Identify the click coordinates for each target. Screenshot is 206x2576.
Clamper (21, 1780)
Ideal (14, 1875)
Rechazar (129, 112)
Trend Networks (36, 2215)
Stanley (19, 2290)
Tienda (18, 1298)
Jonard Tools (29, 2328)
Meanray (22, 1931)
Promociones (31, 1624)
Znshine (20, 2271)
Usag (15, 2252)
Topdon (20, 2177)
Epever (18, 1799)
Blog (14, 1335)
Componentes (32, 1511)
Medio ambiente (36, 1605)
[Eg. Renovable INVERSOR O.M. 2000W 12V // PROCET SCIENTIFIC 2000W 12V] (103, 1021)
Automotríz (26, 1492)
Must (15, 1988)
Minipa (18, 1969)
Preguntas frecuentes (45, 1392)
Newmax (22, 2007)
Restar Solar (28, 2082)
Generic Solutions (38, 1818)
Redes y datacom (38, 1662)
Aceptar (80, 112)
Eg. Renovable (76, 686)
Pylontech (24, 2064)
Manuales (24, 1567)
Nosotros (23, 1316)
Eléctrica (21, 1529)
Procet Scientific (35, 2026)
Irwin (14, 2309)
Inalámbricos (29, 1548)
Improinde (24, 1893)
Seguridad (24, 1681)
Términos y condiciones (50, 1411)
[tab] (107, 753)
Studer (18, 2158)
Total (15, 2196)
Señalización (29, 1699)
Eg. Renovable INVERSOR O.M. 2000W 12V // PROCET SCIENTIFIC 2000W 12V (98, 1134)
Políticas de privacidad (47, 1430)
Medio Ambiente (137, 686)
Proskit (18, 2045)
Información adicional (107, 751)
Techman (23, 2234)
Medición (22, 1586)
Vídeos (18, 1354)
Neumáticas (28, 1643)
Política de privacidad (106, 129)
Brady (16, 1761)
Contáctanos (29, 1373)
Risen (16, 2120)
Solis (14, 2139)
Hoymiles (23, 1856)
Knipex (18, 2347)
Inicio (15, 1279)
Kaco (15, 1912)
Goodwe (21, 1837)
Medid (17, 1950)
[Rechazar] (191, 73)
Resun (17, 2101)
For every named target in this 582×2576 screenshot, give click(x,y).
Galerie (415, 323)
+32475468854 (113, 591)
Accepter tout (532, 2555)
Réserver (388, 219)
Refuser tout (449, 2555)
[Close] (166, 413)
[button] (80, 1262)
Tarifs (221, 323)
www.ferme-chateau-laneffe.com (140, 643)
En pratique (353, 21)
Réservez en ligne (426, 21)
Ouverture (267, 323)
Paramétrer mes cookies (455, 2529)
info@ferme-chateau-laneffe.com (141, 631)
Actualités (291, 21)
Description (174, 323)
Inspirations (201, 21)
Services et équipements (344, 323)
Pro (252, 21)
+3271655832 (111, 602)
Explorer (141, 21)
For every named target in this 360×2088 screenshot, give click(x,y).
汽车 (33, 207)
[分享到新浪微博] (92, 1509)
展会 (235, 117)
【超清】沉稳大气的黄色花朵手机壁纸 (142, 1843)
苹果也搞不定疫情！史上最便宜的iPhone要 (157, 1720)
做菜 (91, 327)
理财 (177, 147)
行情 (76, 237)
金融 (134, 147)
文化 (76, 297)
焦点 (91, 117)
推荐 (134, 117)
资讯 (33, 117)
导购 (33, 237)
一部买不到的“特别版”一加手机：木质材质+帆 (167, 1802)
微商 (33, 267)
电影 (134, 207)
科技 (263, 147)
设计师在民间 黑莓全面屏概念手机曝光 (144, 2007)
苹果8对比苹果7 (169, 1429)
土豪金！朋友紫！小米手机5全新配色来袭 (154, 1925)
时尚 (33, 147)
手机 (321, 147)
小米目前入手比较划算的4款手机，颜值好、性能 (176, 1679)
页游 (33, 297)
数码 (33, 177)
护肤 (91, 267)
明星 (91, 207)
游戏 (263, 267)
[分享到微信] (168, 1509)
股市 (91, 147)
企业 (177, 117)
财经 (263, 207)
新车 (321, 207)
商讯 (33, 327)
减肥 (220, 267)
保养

++++++++

**DIRECTIONS FOR THIS TASK**
From the first line to the last, return the data exactly as written.

**REPLY TO THE EXERCISE**
Identify the click coordinates for each target. Screenshot is 206x2576.
Clamper (21, 1780)
Ideal (14, 1875)
Rechazar (129, 112)
Trend Networks (36, 2215)
Stanley (19, 2290)
Tienda (18, 1298)
Jonard Tools (29, 2328)
Meanray (22, 1931)
Promociones (31, 1624)
Znshine (20, 2271)
Usag (15, 2252)
Topdon (20, 2177)
Epever (18, 1799)
Blog (14, 1335)
Componentes (32, 1511)
Medio ambiente (36, 1605)
[Eg. Renovable INVERSOR O.M. 2000W 12V // PROCET SCIENTIFIC 2000W 12V] (103, 1021)
Automotríz (26, 1492)
Must (15, 1988)
Minipa (18, 1969)
Preguntas frecuentes (45, 1392)
Newmax (22, 2007)
Restar Solar (28, 2082)
Generic Solutions (38, 1818)
Redes y datacom (38, 1662)
Aceptar (80, 112)
Eg. Renovable (76, 686)
Pylontech (24, 2064)
Manuales (24, 1567)
Nosotros (23, 1316)
Eléctrica (21, 1529)
Procet Scientific (35, 2026)
Irwin (14, 2309)
Inalámbricos (29, 1548)
Improinde (24, 1893)
Seguridad (24, 1681)
Términos y condiciones (50, 1411)
[tab] (107, 753)
Studer (18, 2158)
Total (15, 2196)
Señalización (29, 1699)
Eg. Renovable INVERSOR O.M. 2000W 12V // PROCET SCIENTIFIC 2000W 12V (98, 1134)
Políticas de privacidad (47, 1430)
Medio Ambiente (137, 686)
Proskit (18, 2045)
Información adicional (107, 751)
Techman (23, 2234)
Medición (22, 1586)
Vídeos (18, 1354)
Neumáticas (28, 1643)
Política de privacidad (106, 129)
Brady (16, 1761)
Contáctanos (29, 1373)
Risen (16, 2120)
Solis (14, 2139)
Hoymiles (23, 1856)
Knipex (18, 2347)
Inicio (15, 1279)
Kaco (15, 1912)
Goodwe (21, 1837)
Medid (17, 1950)
[Rechazar] (191, 73)
Resun (17, 2101)
For every named target in this 582×2576 screenshot, give click(x,y).
Galerie (415, 323)
+32475468854 (113, 591)
Accepter tout (532, 2555)
Réserver (388, 219)
Refuser tout (449, 2555)
[Close] (166, 413)
[button] (80, 1262)
Tarifs (221, 323)
www.ferme-chateau-laneffe.com (140, 643)
En pratique (353, 21)
Réservez en ligne (426, 21)
Ouverture (267, 323)
Paramétrer mes cookies (455, 2529)
info@ferme-chateau-laneffe.com (141, 631)
Actualités (291, 21)
Description (174, 323)
Inspirations (201, 21)
Services et équipements (344, 323)
Pro (252, 21)
+3271655832 (111, 602)
Explorer (141, 21)
For every named target in this 360×2088 screenshot, give click(x,y).
汽车 (33, 207)
[分享到新浪微博] (92, 1509)
展会 (235, 117)
【超清】沉稳大气的黄色花朵手机壁纸 (142, 1843)
苹果也搞不定疫情！史上最便宜的iPhone要 (157, 1720)
做菜 (91, 327)
理财 (177, 147)
行情 (76, 237)
金融 (134, 147)
文化 (76, 297)
焦点 (91, 117)
推荐 (134, 117)
资讯 (33, 117)
导购 (33, 237)
一部买不到的“特别版”一加手机：木质材质+帆 (167, 1802)
微商 (33, 267)
电影 (134, 207)
科技 (263, 147)
设计师在民间 黑莓全面屏概念手机曝光 (144, 2007)
苹果8对比苹果7 (169, 1429)
土豪金！朋友紫！小米手机5全新配色来袭 (154, 1925)
时尚 (33, 147)
手机 (321, 147)
小米目前入手比较划算的4款手机，颜值好、性能 (176, 1679)
页游 (33, 297)
数码 (33, 177)
护肤 (91, 267)
明星 (91, 207)
游戏 (263, 267)
[分享到微信] (168, 1509)
股市 (91, 147)
企业 (177, 117)
财经 (263, 207)
新车 (321, 207)
商讯 (33, 327)
减肥 (220, 267)
保养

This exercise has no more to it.